Come si fa ad aumentare il raccolto in giardini piccoli o balconi?

Coltivando in verticale.

Facciamo l’uso migliore del poco spazio che abbiamo sfruttando ripiani, reti, graticci, pali, fili, gabbie, contenitori sospesi.

Come prima cosa dobbiamo determinare quanto sole arriva nella zona che dedichiamo all’orto in verticale.
E’ un fattore fondamentale perché nel caso in cui arrivi poco sole, nel caso in cui siamo circondati da costruzioni alte o siamo esposti verso nord, possiamo coltivare solo verdure da foglia come lattuga, bieta o cavoli che richiedono meno sole.

Se siamo fortunati ad avere tanto sole la scelta è molto più ampia e dipenderà solo dalla disponibilità di spazio e dalla grandezza dei contenitori.
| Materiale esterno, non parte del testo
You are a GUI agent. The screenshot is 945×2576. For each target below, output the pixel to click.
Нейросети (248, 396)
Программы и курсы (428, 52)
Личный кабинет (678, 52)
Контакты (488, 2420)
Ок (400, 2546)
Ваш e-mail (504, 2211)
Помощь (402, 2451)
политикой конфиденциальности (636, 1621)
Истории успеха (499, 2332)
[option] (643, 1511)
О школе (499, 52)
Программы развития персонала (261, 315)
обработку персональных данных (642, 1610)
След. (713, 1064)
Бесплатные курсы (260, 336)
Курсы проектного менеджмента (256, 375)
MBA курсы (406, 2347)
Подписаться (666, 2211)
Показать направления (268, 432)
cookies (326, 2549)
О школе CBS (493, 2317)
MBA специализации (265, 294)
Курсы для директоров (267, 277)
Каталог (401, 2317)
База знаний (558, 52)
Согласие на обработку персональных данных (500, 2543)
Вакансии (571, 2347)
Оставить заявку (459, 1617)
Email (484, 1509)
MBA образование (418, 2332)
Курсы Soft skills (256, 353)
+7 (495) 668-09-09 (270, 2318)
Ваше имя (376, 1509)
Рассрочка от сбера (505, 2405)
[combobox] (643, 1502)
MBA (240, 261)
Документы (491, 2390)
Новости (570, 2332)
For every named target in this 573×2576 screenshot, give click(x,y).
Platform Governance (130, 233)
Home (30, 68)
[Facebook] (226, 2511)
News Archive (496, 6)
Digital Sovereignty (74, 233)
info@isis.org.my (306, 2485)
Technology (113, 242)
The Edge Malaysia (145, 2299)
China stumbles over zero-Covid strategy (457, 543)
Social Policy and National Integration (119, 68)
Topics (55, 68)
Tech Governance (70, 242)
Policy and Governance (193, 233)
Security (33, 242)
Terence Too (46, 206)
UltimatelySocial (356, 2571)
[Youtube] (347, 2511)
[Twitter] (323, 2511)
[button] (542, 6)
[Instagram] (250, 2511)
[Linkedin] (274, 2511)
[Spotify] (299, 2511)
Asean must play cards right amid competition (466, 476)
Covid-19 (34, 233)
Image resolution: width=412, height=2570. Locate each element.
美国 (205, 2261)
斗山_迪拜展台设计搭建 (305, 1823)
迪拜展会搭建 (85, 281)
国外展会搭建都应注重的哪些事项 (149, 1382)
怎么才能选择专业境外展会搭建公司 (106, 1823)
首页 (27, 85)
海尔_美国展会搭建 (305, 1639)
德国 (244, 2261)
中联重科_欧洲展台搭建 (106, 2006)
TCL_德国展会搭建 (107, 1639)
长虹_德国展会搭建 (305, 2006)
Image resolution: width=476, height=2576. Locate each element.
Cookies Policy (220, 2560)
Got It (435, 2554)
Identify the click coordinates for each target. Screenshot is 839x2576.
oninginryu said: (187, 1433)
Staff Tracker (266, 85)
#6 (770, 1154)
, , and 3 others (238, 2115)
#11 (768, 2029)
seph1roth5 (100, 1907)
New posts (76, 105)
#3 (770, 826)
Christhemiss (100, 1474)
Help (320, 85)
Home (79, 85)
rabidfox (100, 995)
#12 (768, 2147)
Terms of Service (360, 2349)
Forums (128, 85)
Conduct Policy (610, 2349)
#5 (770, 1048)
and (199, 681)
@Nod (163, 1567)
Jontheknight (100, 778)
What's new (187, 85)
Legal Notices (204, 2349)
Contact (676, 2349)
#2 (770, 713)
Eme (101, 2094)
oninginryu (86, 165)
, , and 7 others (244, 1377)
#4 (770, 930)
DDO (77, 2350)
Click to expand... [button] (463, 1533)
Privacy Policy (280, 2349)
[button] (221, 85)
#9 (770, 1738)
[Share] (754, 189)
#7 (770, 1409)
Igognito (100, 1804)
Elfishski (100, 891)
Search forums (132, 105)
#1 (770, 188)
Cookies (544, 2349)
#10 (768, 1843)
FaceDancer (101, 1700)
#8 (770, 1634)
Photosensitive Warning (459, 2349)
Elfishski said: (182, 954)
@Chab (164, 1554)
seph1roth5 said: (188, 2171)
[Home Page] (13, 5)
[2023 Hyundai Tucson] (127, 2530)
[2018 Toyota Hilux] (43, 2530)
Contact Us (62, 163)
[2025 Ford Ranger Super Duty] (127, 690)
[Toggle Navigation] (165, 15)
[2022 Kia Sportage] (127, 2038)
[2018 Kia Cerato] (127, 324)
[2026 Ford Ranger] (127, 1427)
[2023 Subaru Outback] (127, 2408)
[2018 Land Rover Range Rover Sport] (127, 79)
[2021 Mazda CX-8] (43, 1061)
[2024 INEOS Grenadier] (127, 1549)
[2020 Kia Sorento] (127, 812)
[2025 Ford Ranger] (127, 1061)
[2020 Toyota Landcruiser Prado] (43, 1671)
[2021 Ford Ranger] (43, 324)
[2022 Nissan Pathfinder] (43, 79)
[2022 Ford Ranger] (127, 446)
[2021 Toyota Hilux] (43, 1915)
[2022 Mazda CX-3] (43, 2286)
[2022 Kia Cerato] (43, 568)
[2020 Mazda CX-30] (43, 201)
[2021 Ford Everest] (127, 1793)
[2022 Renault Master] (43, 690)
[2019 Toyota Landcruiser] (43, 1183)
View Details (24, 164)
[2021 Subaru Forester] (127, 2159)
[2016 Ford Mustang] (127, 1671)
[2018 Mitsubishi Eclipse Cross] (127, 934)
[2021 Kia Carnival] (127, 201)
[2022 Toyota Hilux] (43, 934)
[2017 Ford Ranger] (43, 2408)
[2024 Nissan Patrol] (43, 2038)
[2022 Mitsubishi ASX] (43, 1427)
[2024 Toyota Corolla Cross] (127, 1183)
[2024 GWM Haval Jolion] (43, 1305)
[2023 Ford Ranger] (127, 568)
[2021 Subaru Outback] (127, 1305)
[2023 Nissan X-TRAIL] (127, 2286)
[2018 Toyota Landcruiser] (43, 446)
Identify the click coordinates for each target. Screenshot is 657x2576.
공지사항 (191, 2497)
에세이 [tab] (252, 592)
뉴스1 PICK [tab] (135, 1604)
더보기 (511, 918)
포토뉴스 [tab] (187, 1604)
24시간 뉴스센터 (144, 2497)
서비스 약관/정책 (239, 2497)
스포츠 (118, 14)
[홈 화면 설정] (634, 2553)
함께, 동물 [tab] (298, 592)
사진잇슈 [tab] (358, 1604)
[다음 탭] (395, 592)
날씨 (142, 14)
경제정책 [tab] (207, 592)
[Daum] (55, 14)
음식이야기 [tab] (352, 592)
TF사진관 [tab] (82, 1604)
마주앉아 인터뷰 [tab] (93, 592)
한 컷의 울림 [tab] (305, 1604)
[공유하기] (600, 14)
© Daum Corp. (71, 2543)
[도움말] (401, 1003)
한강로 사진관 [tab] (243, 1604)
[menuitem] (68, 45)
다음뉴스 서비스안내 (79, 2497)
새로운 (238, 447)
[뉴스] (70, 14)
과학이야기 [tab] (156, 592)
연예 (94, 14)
Si può iniziare a sfruttare lo spazio in verticale mettendo i contenitori su scaffali. Lo scaffale deve permettere la massima circolazione d’aria e l’altezza deve essere “comoda”. Non vorremo usare la scala per innaffiare?
Questa soluzione andrà bene soprattutto per colture di piccole dimensioni: insalate, ravanelli, valeriana, spinaci, aromatiche.

Poi possiamo mettere dei contenitori appesi in cui si possono far crescere pomodori nani o peperoncini, bellissimi anche da vedere.
I contenitori sospesi devono essere innaffiati più spesso perché il terreno si asciuga prima.

Infine possiamo utilizzare un qualsiasi supporto per sostenere le piante che si sviluppano in altezza o lunghezza: zucca, meloni, angurie, fagioli, piselli, pomodori, cetrioli.
Alcune piante si attaccano da sole al supporto, altre richiedono di essere legate. I frutti pesanti devono essere sostenuti.

Ricorda che coltivando in verticale crei più ombra del solito e quindi fai attenzione a non fare ombra a piante che richiedono molto sole ma sfruttala per le piante che la preferiscono.

Ed ora usa la tua fantasia per trovare e creare supporti e punti di appoggio per realizzare l’orto in verticale.